Impact in Amount of Blood Loss Weighted by Specialty
| Specialty | Saved blood (mL) | Without 3D (mL) | % saved |
|---|---|---|---|
| Orthopedics | 484 | 766.3 | 63.2 |
| Neurology | 10.1 | 170 | 5.9 |
Source: Self made.
Finally, in monetary terms, an analysis was made of the information collected regarding the variable of impact on operating room costs. For this variable, the figures found in the articles referring to saving money for surgery with the use of 3D printed models were weighted. It should be noted that only four of the articles chosen for review showed conclusive and specific figures regarding the amount of money saved. This allows to deduce that there is a lack of studies that show in numerical terms the monetary impact of this technology for surgical procedures and therefore the cost-benefit of its use. Overall, it was found that there was an average savings of $348.01 USD in total in three of the four studies analyzed.
The remaining study, which is the one of Garcia et al.,28 was not included within this average since it was considered as a special case because in its analysis there was a saving of $6,000.00 USD, which is above the general average, given that this value was compromised with the use of titanium plates for the intervention.
Other relevant information that influences the variable of operating room costs is the total cost of the printed models according to some of the articles analyzed in the review. With this information, it is possible to analyze the cost-effectiveness of this technology for the field. On numerous occasions, medical personnel tend to reject this alternative because of the cost required to manufacture the printed models, without previously making a relation with the money that this can help save for the clinical entity. The price of the anatomical models exposed in 19.6% (n = 11) of the articles analyzed11,14,17,21,23,52–57 found that a 3D printed model can cost an average of $228.52 USD including its manufacture.

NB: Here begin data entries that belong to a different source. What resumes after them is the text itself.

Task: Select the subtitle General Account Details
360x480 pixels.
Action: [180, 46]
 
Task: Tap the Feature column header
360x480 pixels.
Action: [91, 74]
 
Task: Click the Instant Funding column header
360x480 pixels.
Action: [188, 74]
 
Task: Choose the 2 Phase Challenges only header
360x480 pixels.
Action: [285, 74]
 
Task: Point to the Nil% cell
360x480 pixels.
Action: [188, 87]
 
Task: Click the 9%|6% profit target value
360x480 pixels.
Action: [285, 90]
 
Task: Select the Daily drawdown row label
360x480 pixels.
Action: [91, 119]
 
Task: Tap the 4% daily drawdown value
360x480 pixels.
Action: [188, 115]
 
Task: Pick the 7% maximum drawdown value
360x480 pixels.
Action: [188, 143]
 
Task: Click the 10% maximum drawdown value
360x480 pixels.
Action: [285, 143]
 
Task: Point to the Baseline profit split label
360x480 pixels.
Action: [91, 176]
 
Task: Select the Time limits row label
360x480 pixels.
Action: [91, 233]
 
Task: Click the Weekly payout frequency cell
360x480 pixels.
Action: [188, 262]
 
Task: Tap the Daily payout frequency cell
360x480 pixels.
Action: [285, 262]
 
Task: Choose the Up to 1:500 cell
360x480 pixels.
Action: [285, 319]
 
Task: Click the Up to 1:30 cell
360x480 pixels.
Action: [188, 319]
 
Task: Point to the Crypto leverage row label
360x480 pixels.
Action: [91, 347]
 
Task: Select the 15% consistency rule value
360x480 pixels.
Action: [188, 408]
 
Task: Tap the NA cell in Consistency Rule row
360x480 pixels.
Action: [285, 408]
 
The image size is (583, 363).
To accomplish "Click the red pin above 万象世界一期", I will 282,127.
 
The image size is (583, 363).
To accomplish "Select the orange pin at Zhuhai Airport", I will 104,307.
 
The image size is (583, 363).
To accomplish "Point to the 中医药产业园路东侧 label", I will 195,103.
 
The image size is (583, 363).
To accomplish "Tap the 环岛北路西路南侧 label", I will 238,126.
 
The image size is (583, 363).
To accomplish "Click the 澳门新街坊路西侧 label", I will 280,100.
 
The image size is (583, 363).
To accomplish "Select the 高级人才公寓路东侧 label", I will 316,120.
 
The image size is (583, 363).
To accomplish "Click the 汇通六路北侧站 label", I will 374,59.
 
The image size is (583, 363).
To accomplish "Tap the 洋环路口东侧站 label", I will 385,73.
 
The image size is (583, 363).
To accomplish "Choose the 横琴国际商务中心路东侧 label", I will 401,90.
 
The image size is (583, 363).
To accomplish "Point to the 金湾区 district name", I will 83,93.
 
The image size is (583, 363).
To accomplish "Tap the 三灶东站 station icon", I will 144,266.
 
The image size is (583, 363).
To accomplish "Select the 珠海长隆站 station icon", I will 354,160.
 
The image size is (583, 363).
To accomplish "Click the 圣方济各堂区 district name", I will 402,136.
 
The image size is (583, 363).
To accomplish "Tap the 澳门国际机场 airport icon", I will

It is important to mention that this cost may be subject to other external factors such as the printing material, the size and complexity of the piece, the use of complementary pieces in other materials, and so on, which can increase or decrease the average cost mentioned. Although this cost may seem a significant amount, the use of these models saves a considerable amount of time in surgery, more than enough to justify the costs associated with this production.23
5. Conclusions
In conclusion, 3D printing technology has brought great benefits to the medical field, specifically for high-risk surgical procedures, where it has contributed as a tool that enhances pathology visualization to obtain better surgical results. It can also be concluded that among the literature referring to these practices, large and numerous contributions from authors were found that took place in case study investigations with the use of printed anatomical models; however, the results found in the review were mostly of a qualitative nature, expressing the perception of researchers regarding the use of this tool for such applications.

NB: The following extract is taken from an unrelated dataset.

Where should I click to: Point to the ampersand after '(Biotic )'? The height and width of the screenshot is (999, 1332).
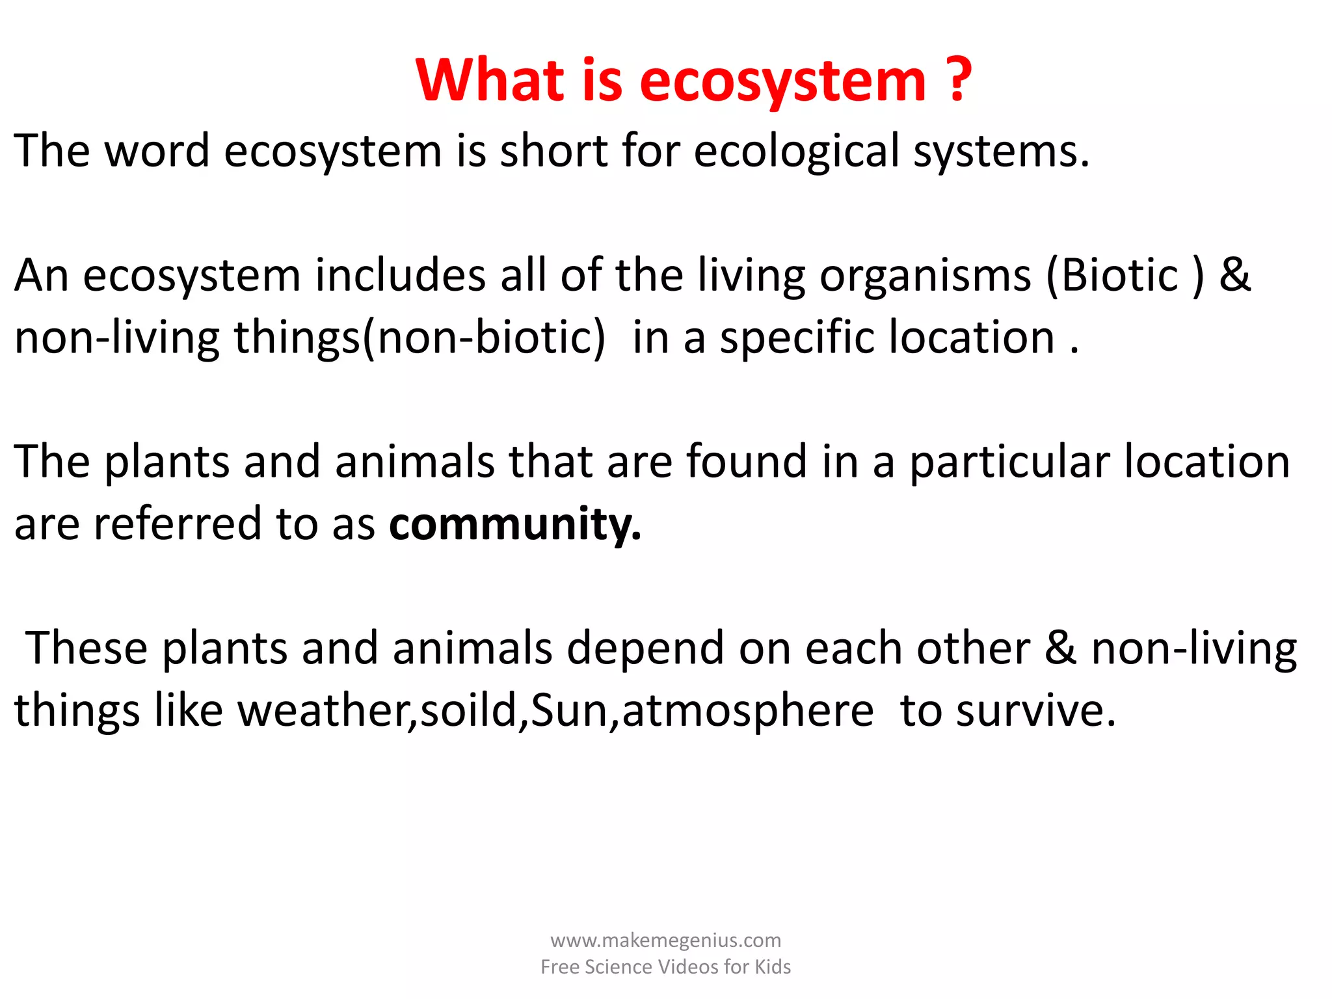(1234, 276)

Still, because 3D printing is an emerging technology that is constantly evolving within the medical field, it requires new validations to justify its regular use. Therefore, there is a lack of concrete and technical information to show the effectiveness of the tool in numerical terms to demonstrate the cost–benefit ratio it has for the field. In addition, as it could be observed throughout the present investigation, the quantitative benefits of the use of this technology specifically demonstrate there is a positive impact for the field, and a better dissemination of these can contribute to the potentializing of this tool and a better quality of life for patients.
Authors' Contributions
All listed co-authors have taken part in writing the article, reviewing it, and approving its content.
Author Disclosure Statement
No competing financial interests exist.
Funding Information
This research project was funded by the Colombian government entity, Minciencias, in its call #781 of 2017 called “Young Talent in Health”. It was also supported by the Universidad Icesi's Innovation and Design Department.